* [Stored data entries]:
<<<<
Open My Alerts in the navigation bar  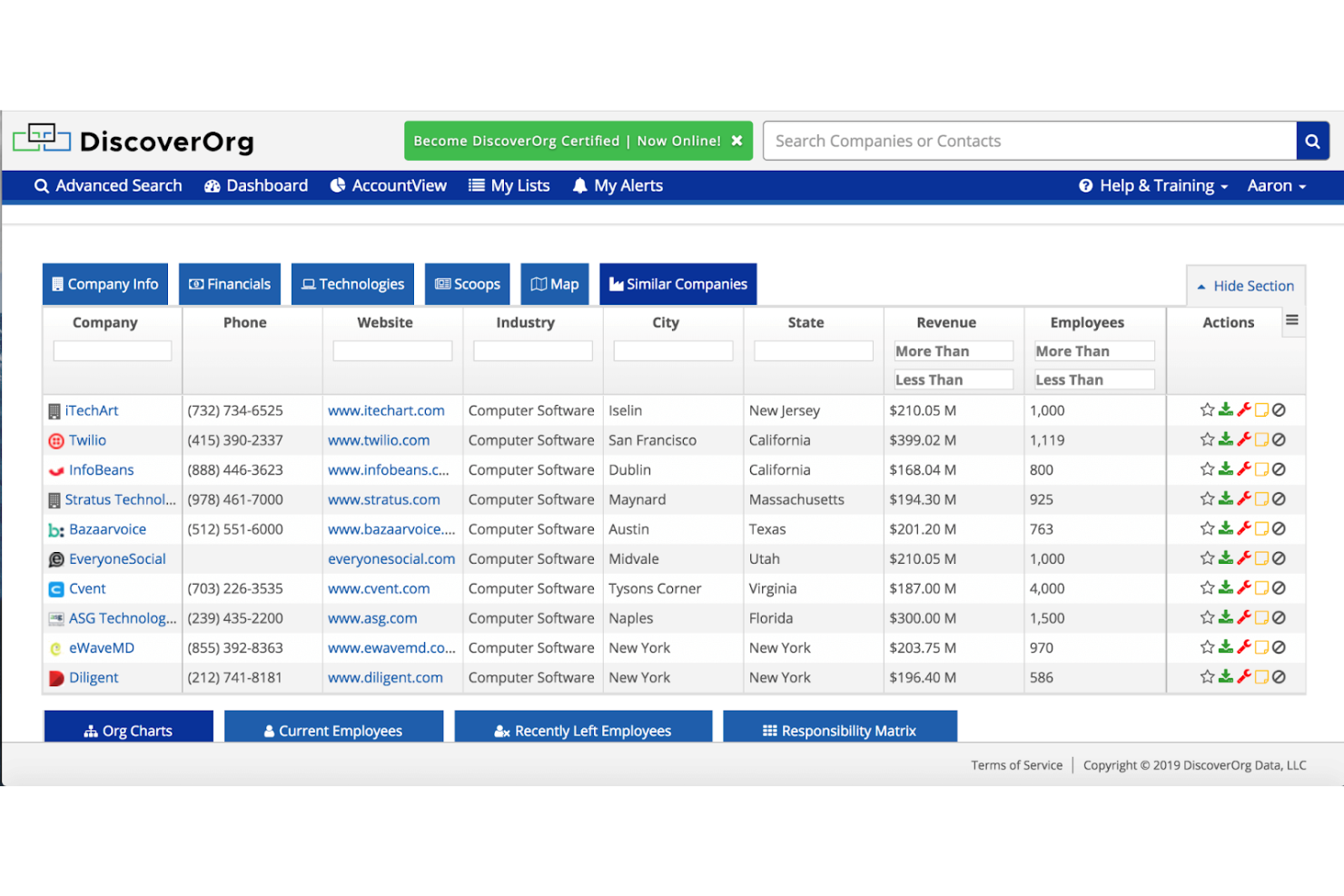618,186
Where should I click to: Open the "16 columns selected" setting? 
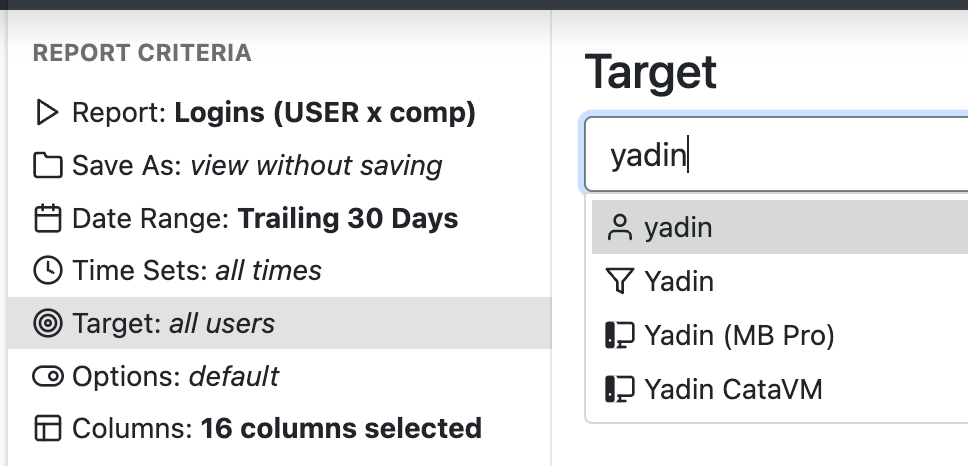coord(341,429)
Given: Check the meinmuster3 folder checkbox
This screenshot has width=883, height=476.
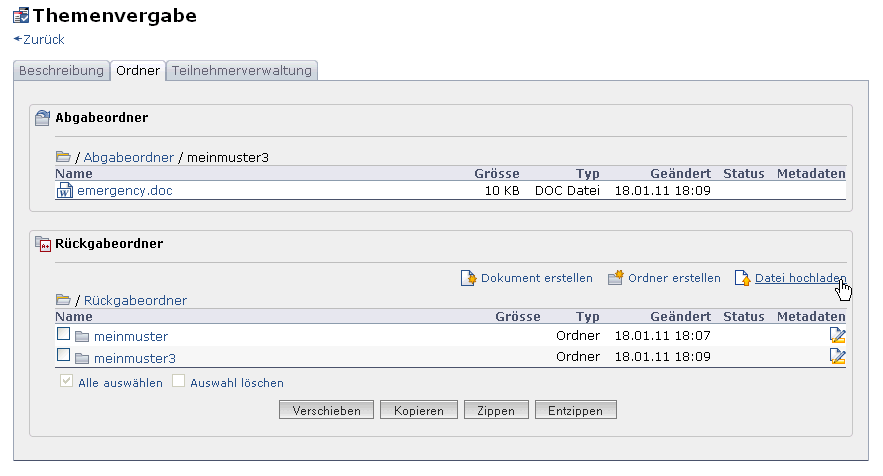Looking at the screenshot, I should [x=63, y=356].
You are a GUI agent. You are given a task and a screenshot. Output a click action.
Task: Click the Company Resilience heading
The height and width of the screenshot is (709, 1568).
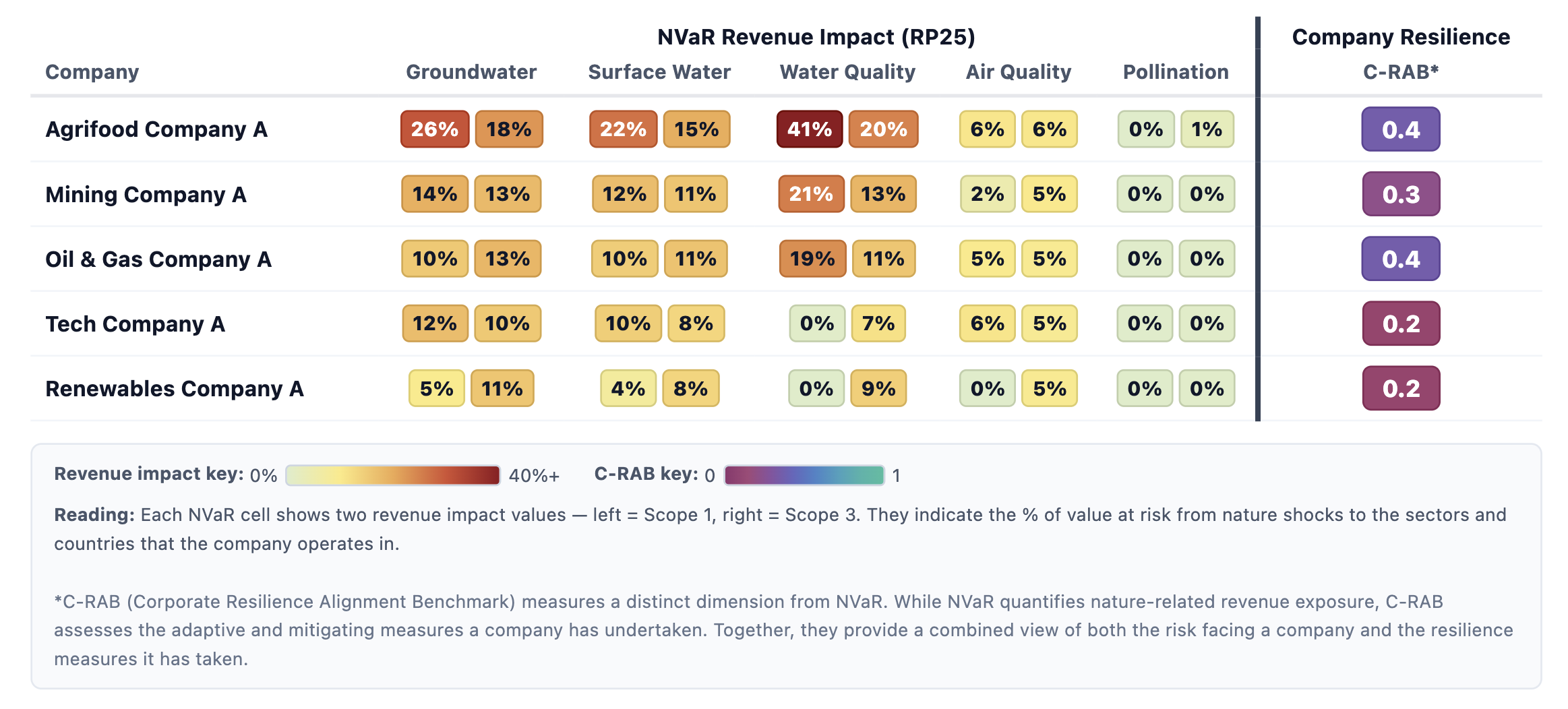(x=1400, y=37)
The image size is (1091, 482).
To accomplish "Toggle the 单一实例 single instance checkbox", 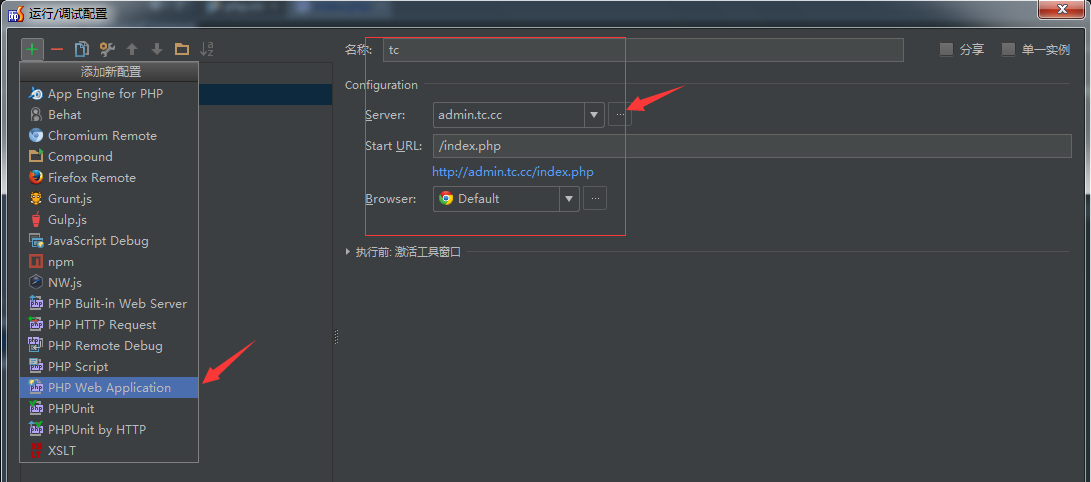I will pyautogui.click(x=1008, y=50).
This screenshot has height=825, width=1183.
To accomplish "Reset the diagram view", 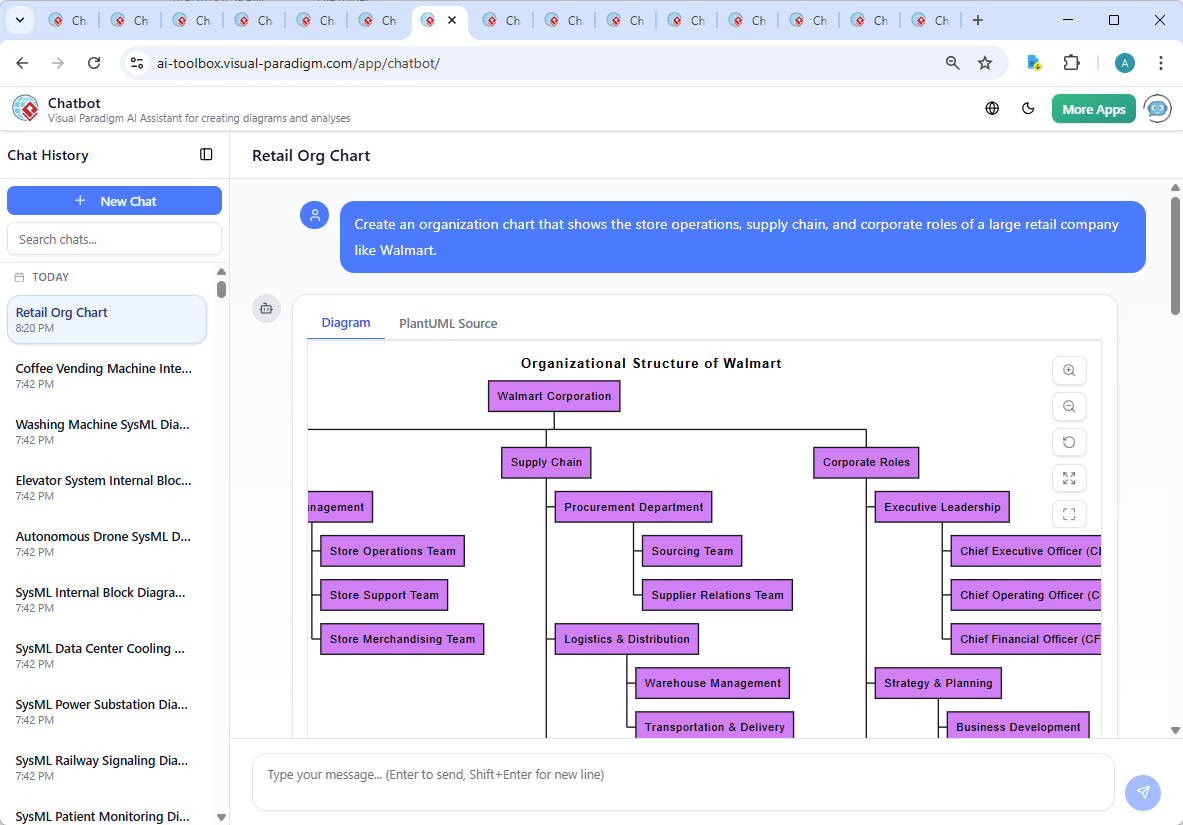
>>>>
* [Exercise]: From the records above, copy exactly the lines starting at the one with "Where should I" and ending at the one with "The image size is (1091, 482).", and no others. Pictures stay out.

* [Answer section]:
Where should I click to: Open the "16 columns selected" setting? 
coord(341,429)
Given: Check the meinmuster3 folder checkbox
This screenshot has width=883, height=476.
Looking at the screenshot, I should [x=63, y=356].
You are a GUI agent. You are given a task and a screenshot. Output a click action.
Task: Click the Company Resilience heading
The height and width of the screenshot is (709, 1568).
(x=1400, y=37)
The image size is (1091, 482).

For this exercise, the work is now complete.